Annual inflation rate in the eurozone accelerated further to a new record high of 8.6% in June from 8.1% in May, Eurostat data showed Friday (July 1). Figures topped market expectations of 8.4%. Energy had the highest impact on the annual rate, soaring 41.9% compared to June last year followed by the price increases of food, alcohol & tobacco of 8.9%, non-energy industrial goods (4.3%), and services (3.4%).

Among member states,Estonia and Lithuania recorded the highest rise in consumer prices, 22% and 20.5% respectively, while on the other hand, inflation was the lowest in France (6.5%) and Malta (6.1%). The final data is due on July 19.

Meanwhile, core inflation that excludes energy, food, alcohol and tobacco, unexpectedly eased to 3.7% from 3.8%, due to the fiscal support measures to contain energy prices. The rate was forecast to rise to 3.9%.

eurozone inflation
(Source: Eurostat)

The fresh inflation data may ratchet up European Central Bank rate hike expectations.  The ECB, which has vowed to tackle surging rises, is due to meet in late July to announce it’s increasing rates.
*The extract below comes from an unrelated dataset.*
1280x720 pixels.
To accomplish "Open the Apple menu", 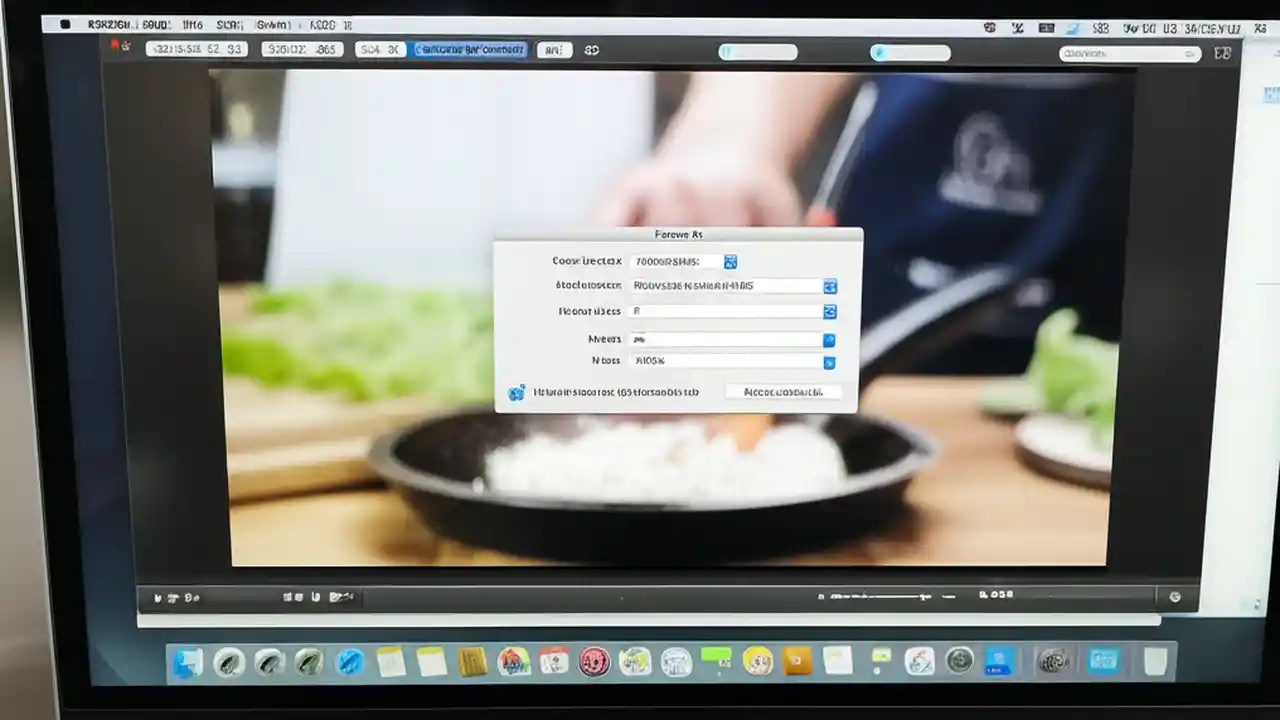I will point(65,25).
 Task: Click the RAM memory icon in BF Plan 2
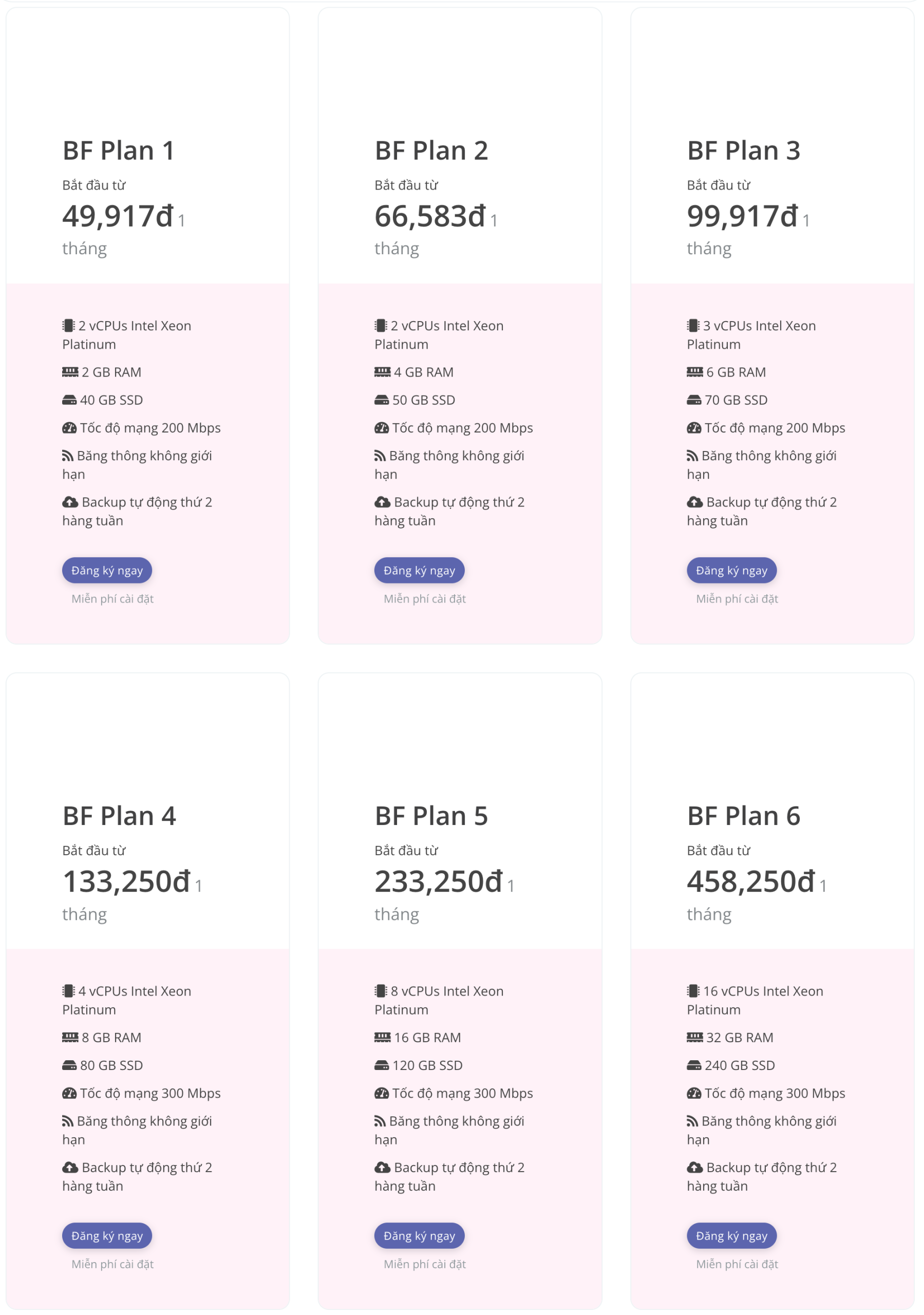click(x=383, y=373)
The Frankfurt-based institution has said it will hike again in September, meaning its main interest rate could return to positive territory this year — the ECB has had negative rates since 2014.

Speaking in a flash research note after the data release Friday, Capital Economics economist Andrew Kenningham, said that the 8.6% figure is “probably not enough to bring a 50bp rate hike (rather than 25bp) back into play for July.”

“As policymakers are increasingly uncomfortable with their negative-interest rate policy we expect to see bigger rate hikes from September, with the deposit rate rising to +0.75% by year-end,” he added.

Oxford Economics economist Mateusz Urban wrote in a report that June could be the peak of eurozone inflation, but that the pace of price rises “will slow only gradually throughout 2022.”

Kerstin Bernoth and Marcel Fratzscher at the German Institute for Economic Research note: “There is enormous uncertainty how the economic situation and the inflation in the eurozone will develop in the coming months.”